LISTED RECORDS>
______

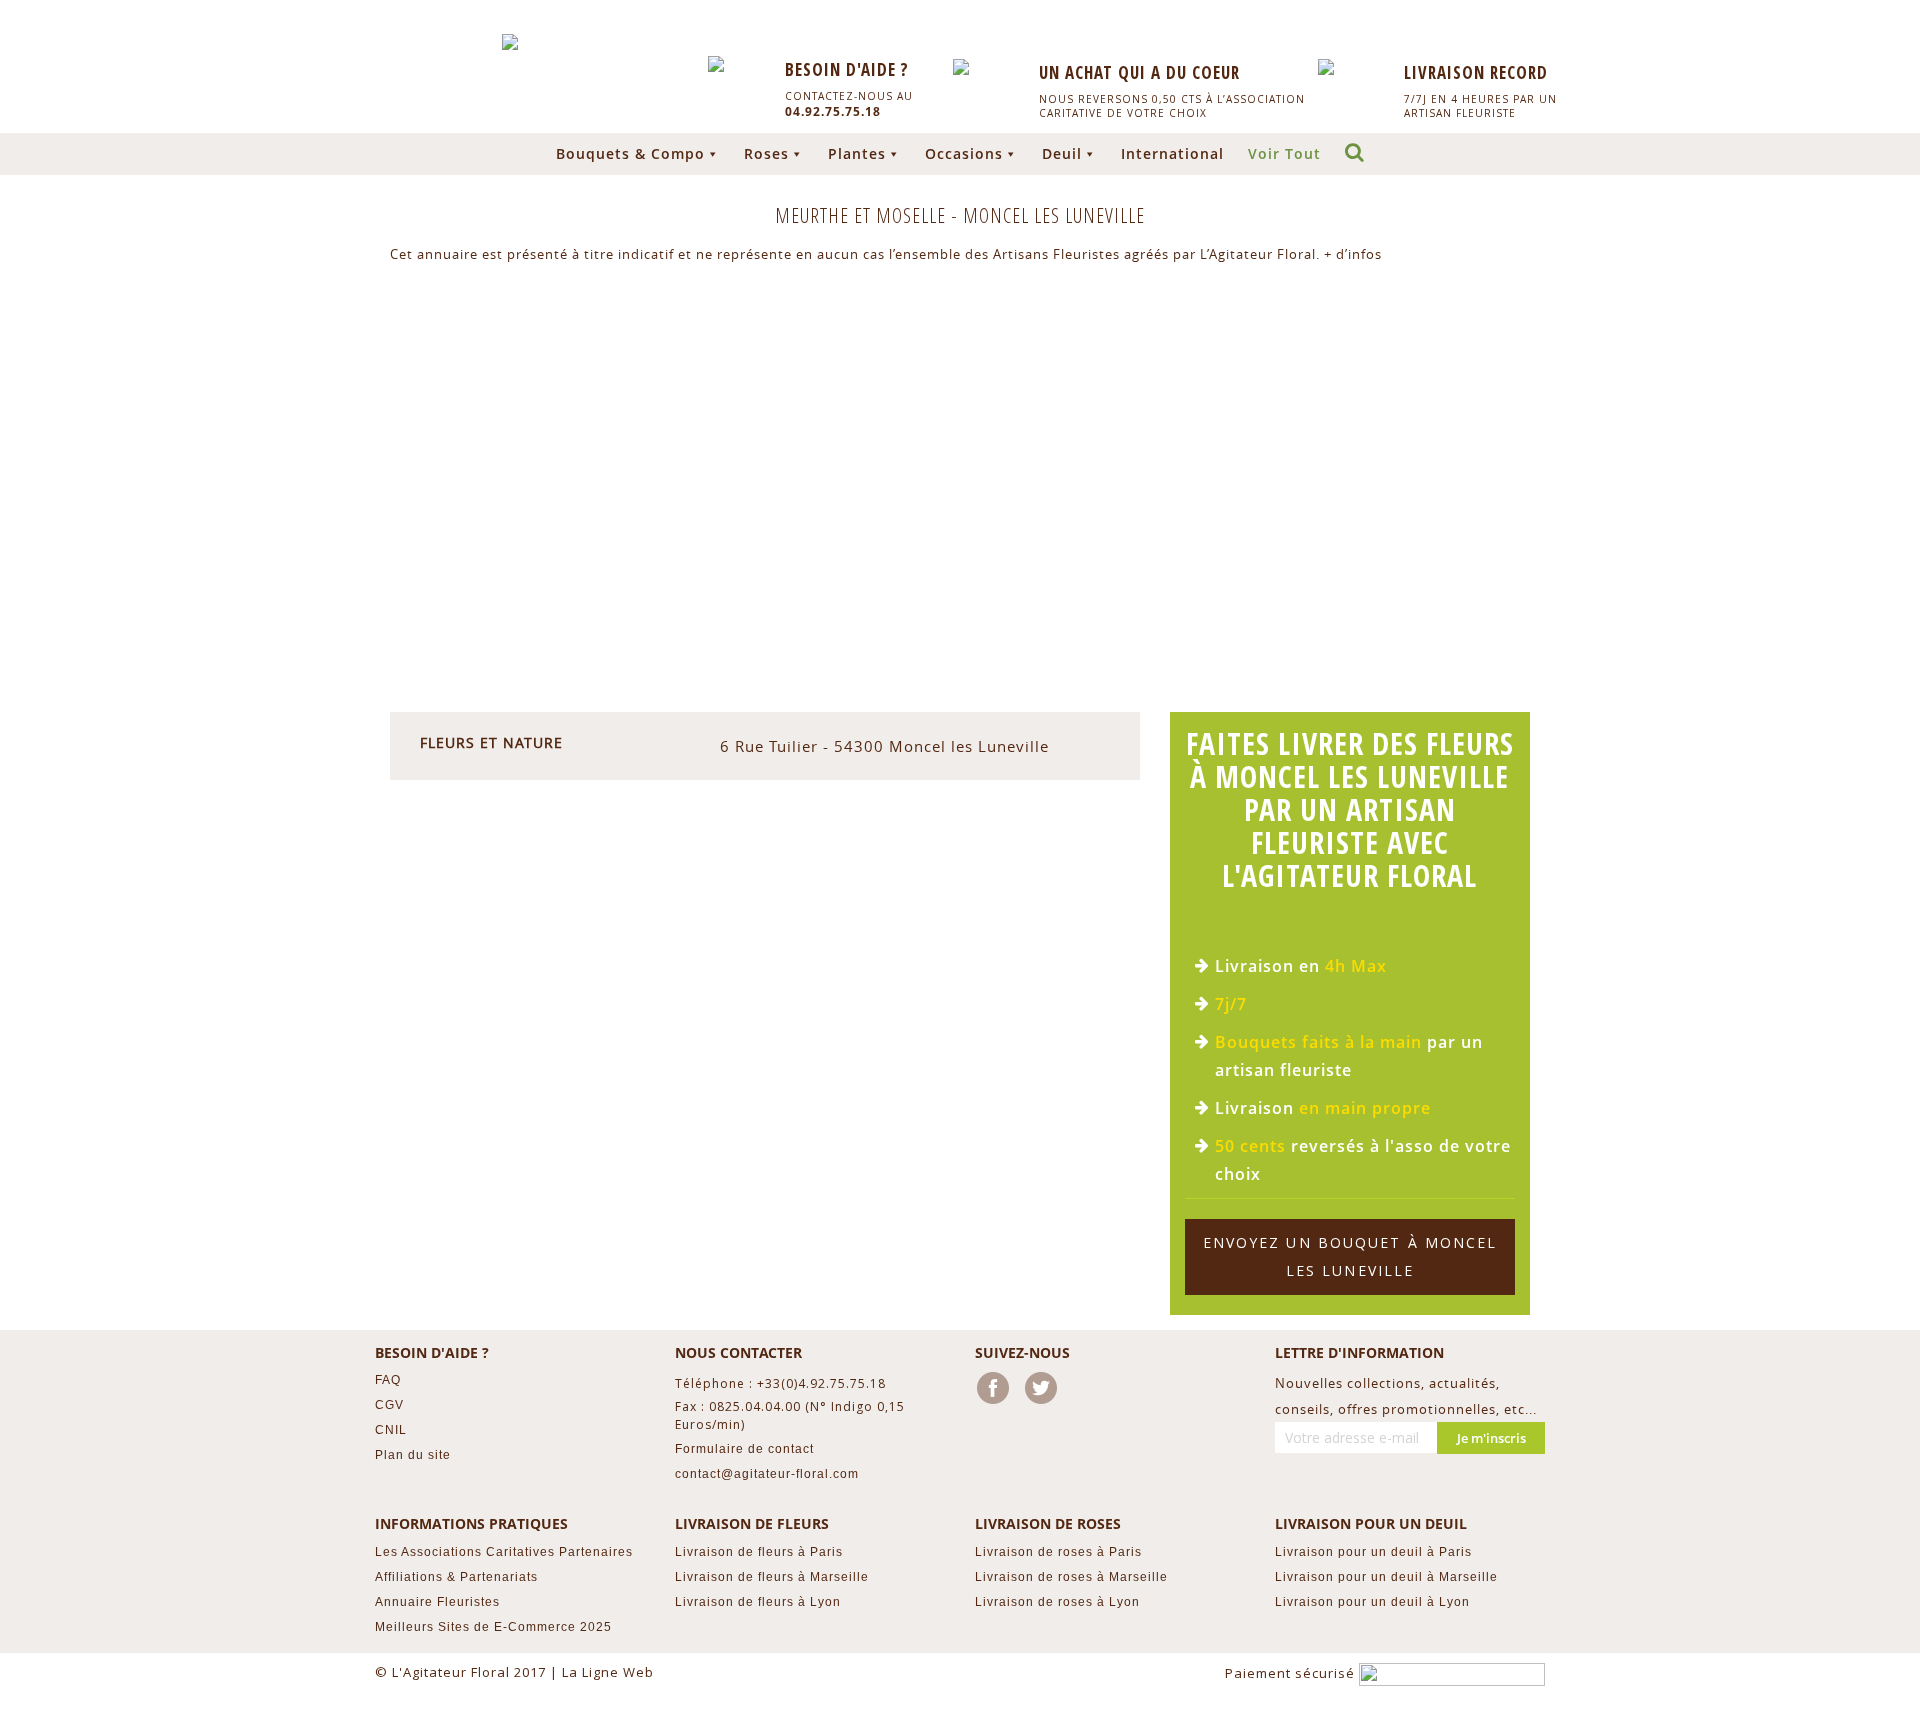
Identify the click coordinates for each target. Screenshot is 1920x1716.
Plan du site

______

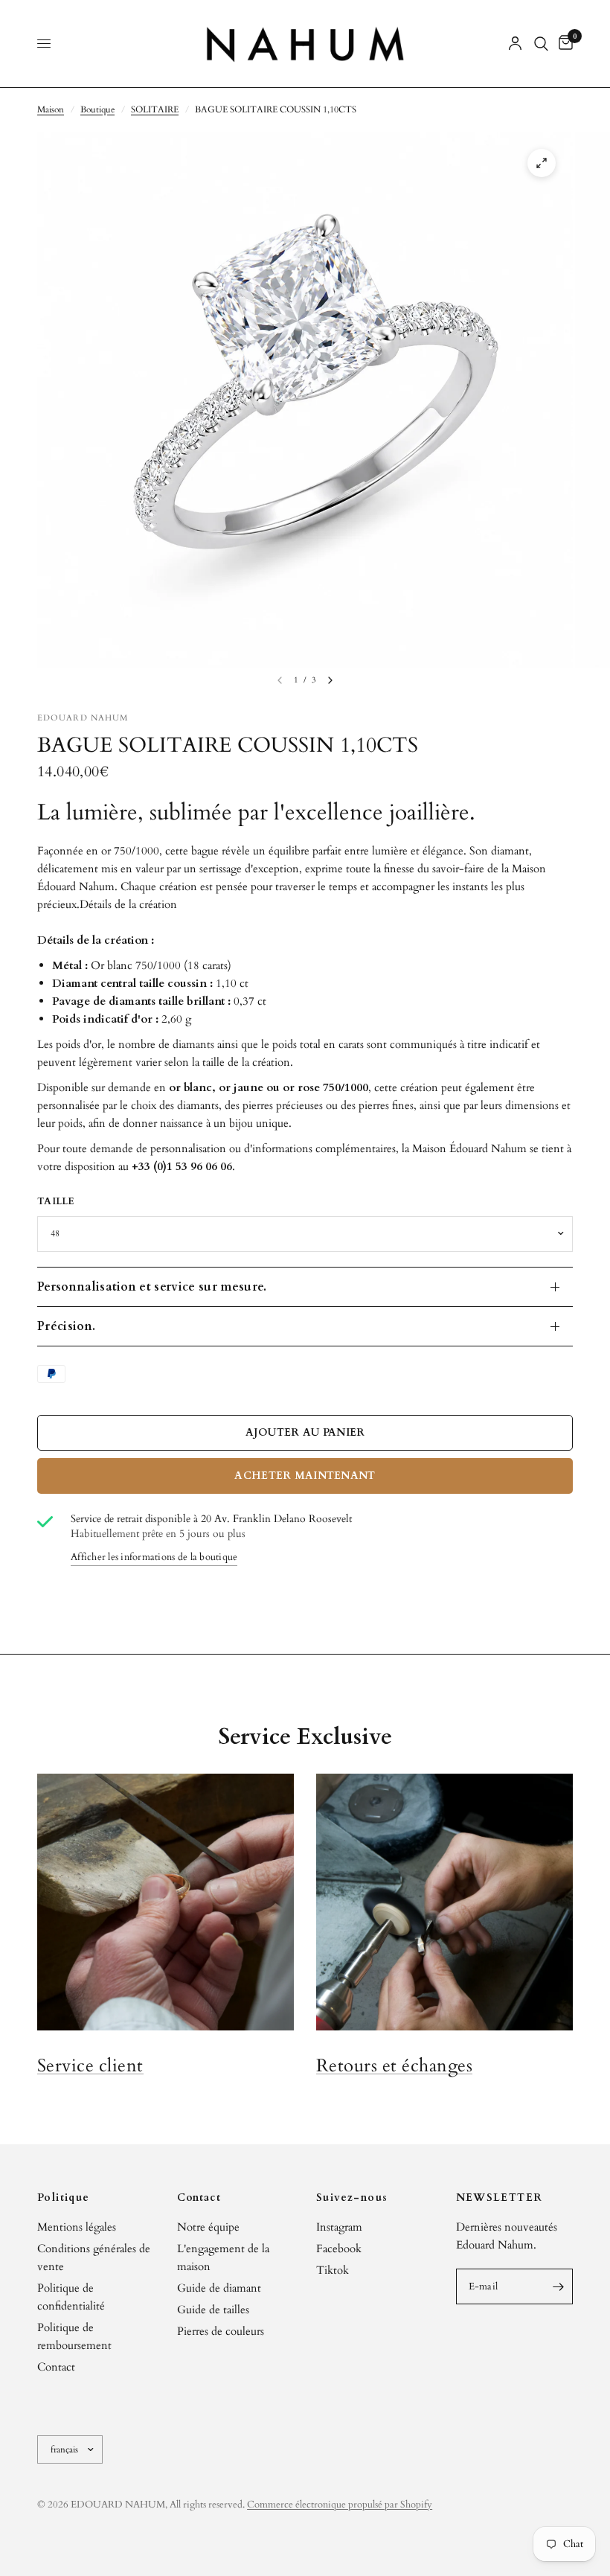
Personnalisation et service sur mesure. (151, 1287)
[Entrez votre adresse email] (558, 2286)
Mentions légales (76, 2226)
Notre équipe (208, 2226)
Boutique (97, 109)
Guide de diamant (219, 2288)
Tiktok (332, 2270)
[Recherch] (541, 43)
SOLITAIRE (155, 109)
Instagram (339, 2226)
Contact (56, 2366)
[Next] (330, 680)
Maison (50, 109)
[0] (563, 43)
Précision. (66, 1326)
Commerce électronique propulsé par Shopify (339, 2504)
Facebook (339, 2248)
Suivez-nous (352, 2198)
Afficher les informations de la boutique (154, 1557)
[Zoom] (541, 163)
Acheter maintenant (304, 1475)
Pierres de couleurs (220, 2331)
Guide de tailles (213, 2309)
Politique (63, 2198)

______

WHAT THIS TASK INVOLVES>
Only the lines from the one containing "Identify the click" through the one containing "Plan du site" are to be retyped, both boundary lines included, with no other material.

TASK SOLUTION>
Identify the click coordinates for each target. Screenshot is 1920x1716.
Plan du site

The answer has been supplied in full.